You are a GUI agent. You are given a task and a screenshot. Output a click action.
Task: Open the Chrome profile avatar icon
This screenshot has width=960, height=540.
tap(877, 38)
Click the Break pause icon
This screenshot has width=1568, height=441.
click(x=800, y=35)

◆ ◆ ◆ ◆ ◆ ◆ ◆

SHORT EXERCISE:
Please rewrite every line of the rows above as a JSON list of strings, one string per line, leaving out any blank lines.

EXERCISE ANSWER:
[
  "You are a GUI agent. You are given a task and a screenshot. Output a click action.",
  "Task: Open the Chrome profile avatar icon",
  "This screenshot has width=960, height=540.",
  "tap(877, 38)",
  "Click the Break pause icon",
  "This screenshot has width=1568, height=441.",
  "click(x=800, y=35)"
]